D’après cet administrateur – enquêteur, cité par ce média officiel de la RDC,
un dispositif de balisage portatif avait été mis en place, afin d’éclairer la piste et permettre l’atterrissage de l’avion présidentiel.
« Le vol présidentiel se trouvait encore à plus d’une heure de Kinshasa au moment de la panne. Le temps que les services d’urgence de la RVA prennent toutes les dispositions nécessaires pour gérer la situation en mode de secours, l’aéronef poursuivait son approche. Dans l’aviation, en effet, il existe toujours un plan B, voire un plan C, en cas de rupture de courant.
Lorsque l’avion présidentiel poursuivait sa trajectoire vers Kinshasa, un autre appareil, celui d’Ethiopian Airlines stationné au sol à Ndjili, a servi de relais de communication entre la tour de contrôle et le pilote du vol présidentiel. À ce stade, il n’y avait aucun problème : l’avion a continué son vol normalement vers Kinshasa.
Une heure avant son arrivée, les services d’urgence avaient déjà mis en place des dispositifs de balisage portatif de part et d’autre de la piste afin de l’éclairer. Ainsi, le pilote, en approche, a pu reconnaître visuellement la piste de Kinshasa grâce à cet éclairage temporaire », a relaté ce membre de la commission ad-hoc, qui a été mise en place par le Conseil d’administration de la RVA.
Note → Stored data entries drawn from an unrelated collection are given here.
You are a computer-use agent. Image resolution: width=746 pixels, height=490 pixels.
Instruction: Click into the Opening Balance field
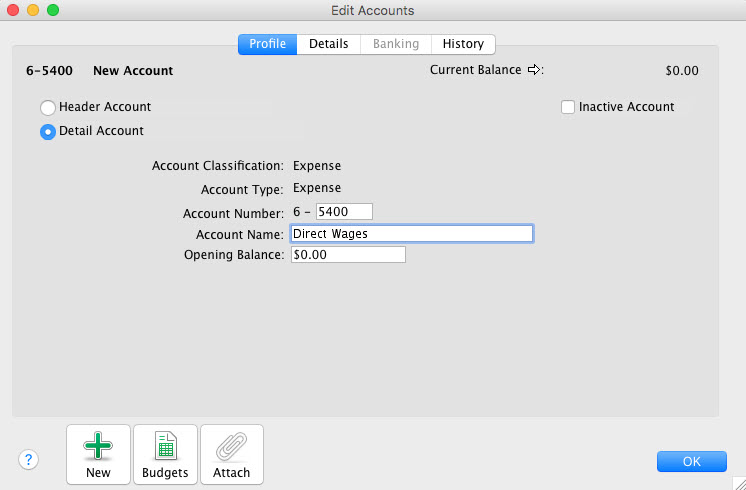click(347, 255)
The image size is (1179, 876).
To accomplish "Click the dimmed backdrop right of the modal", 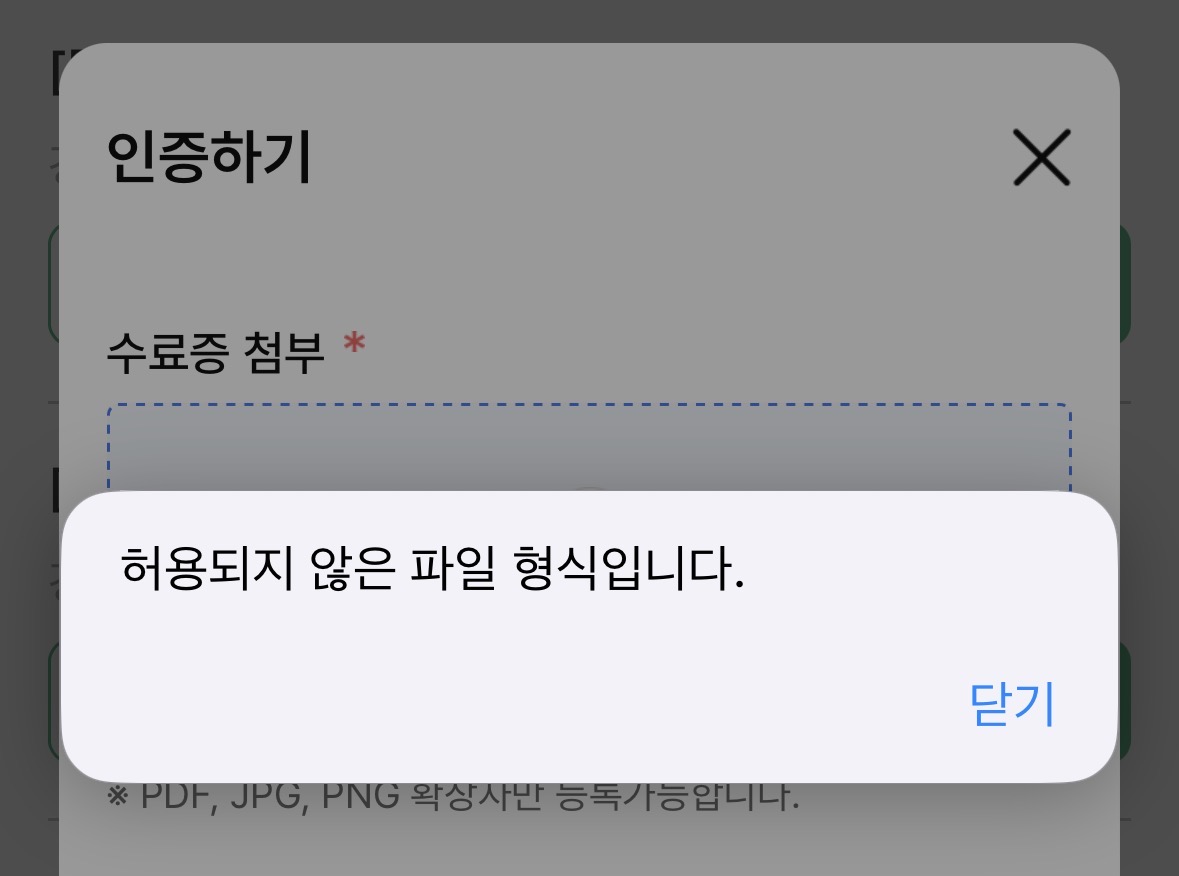I will click(x=1150, y=451).
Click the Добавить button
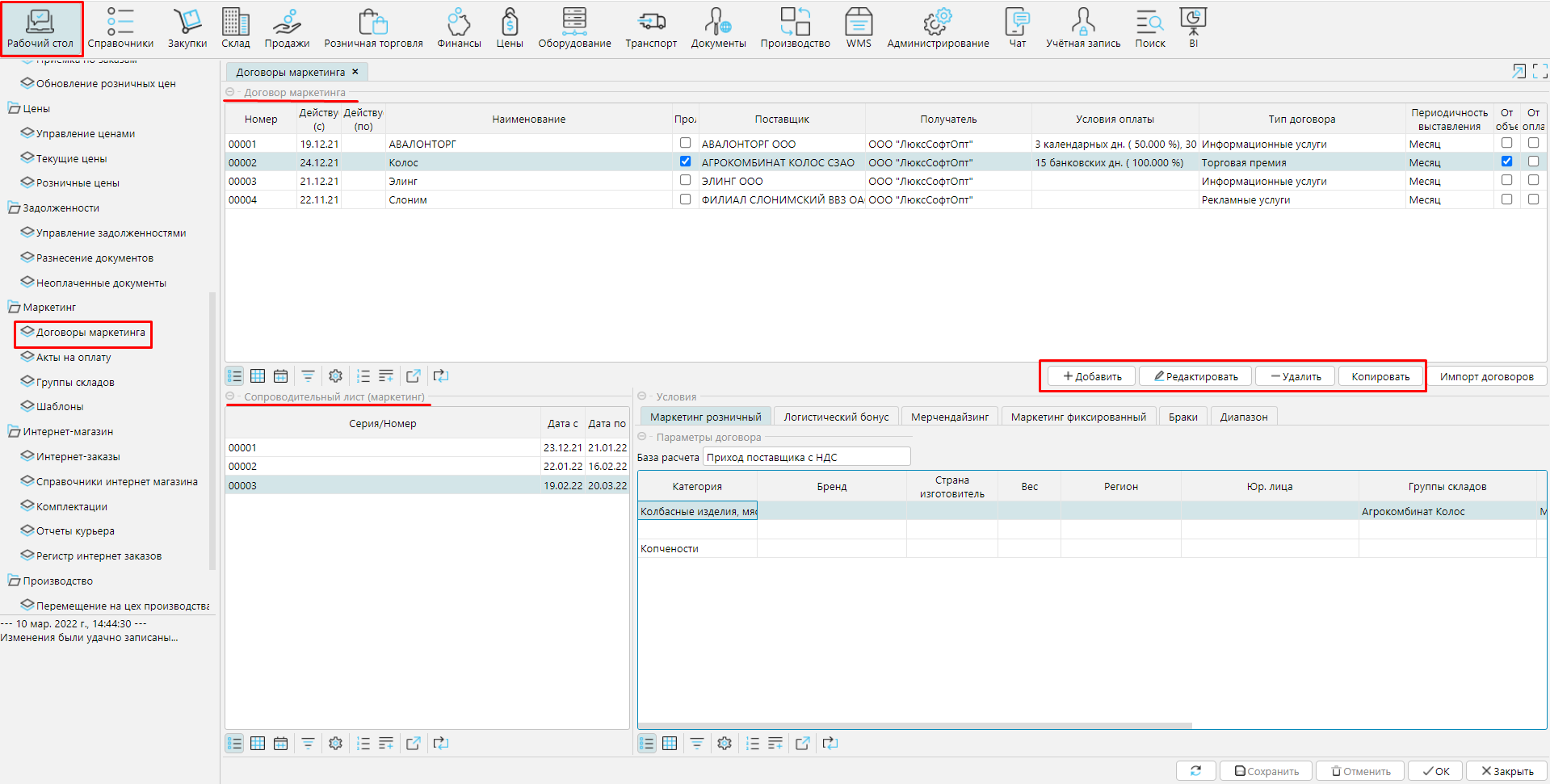The height and width of the screenshot is (784, 1550). 1091,377

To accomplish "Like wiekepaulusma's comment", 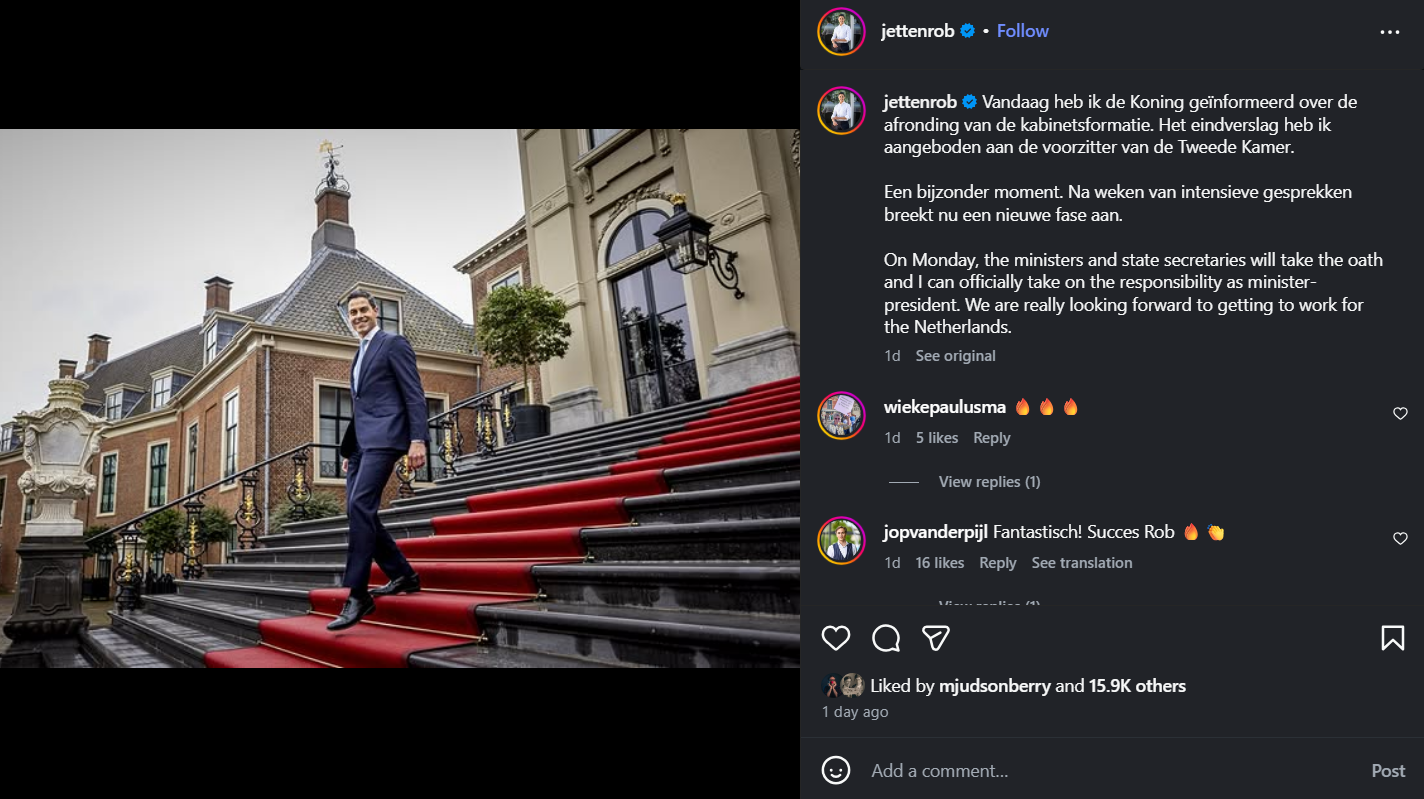I will pos(1400,414).
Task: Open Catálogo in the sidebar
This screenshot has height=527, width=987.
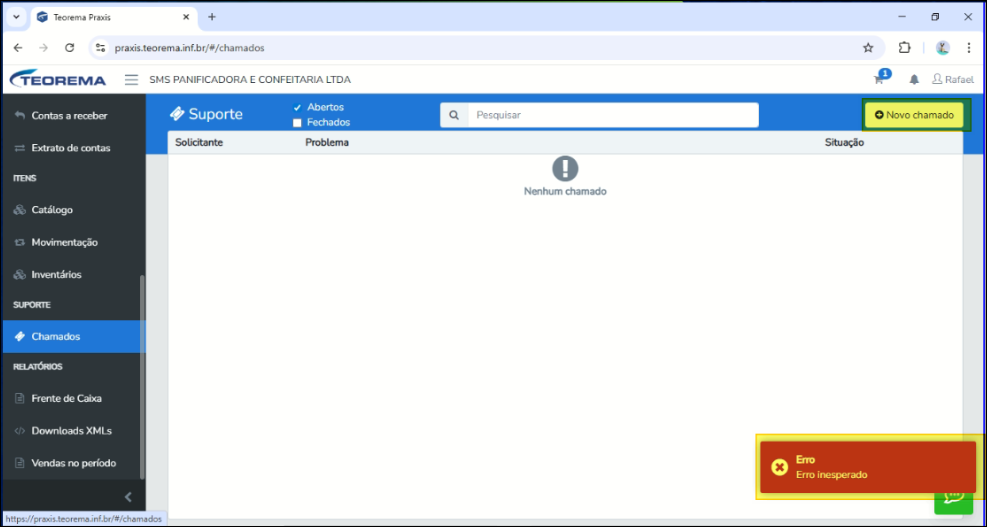Action: point(52,210)
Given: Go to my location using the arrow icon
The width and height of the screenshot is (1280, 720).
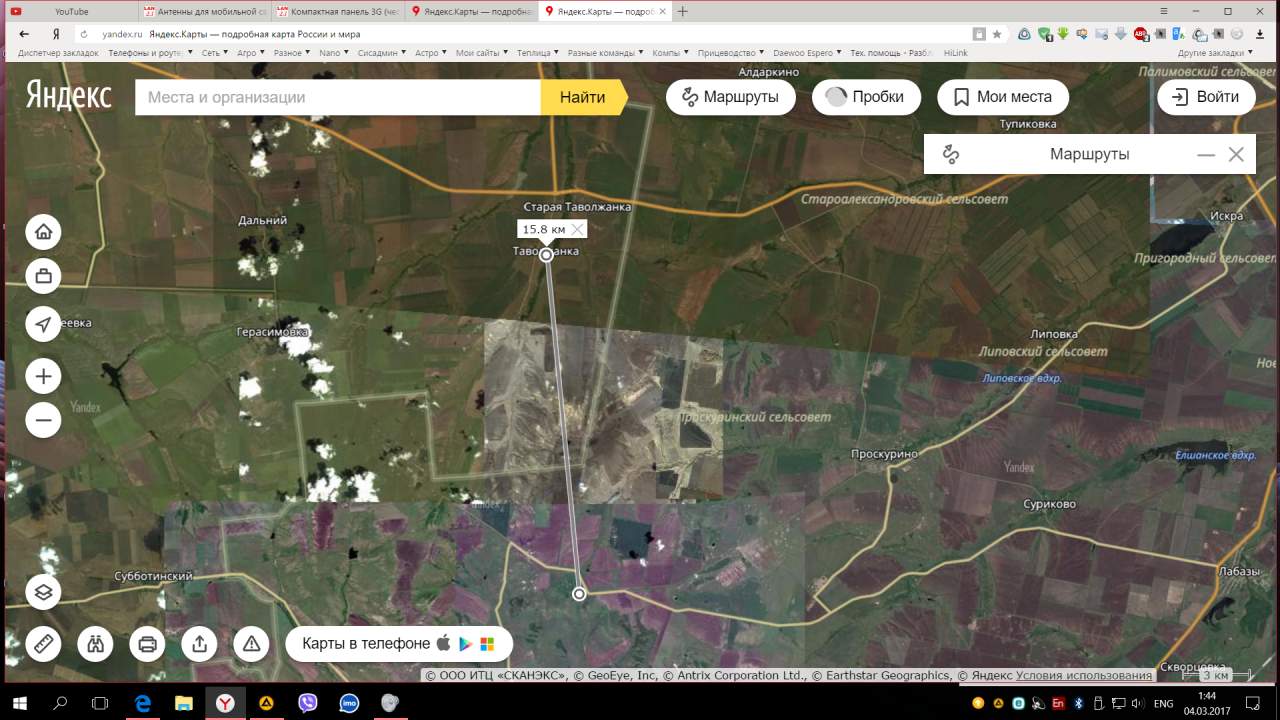Looking at the screenshot, I should point(43,324).
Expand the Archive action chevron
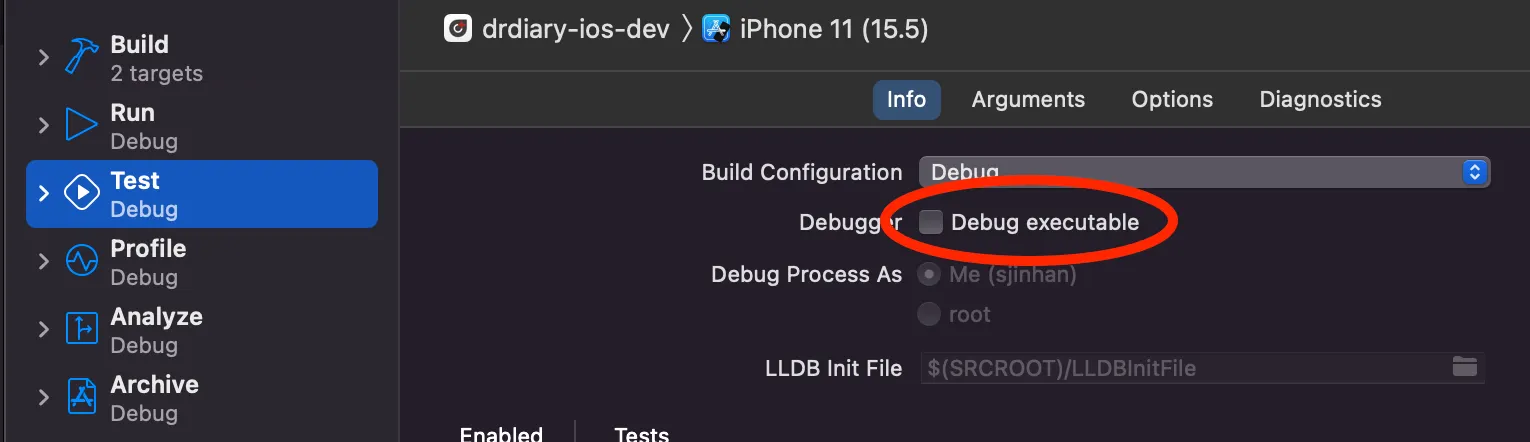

Les déclarations apportées par cet administrateur, membre de la commission d’enquête mettent en lumière la réalité des faits, contredisant ainsi la version répondue dans les médias et sur les réseaux sociaux, tendant à faire croire que l’avion présidentiel avait été traîné en l’air pendant plusieurs minutes et qu’il aurait atterri sans aucune précaution des services aéroportuaires.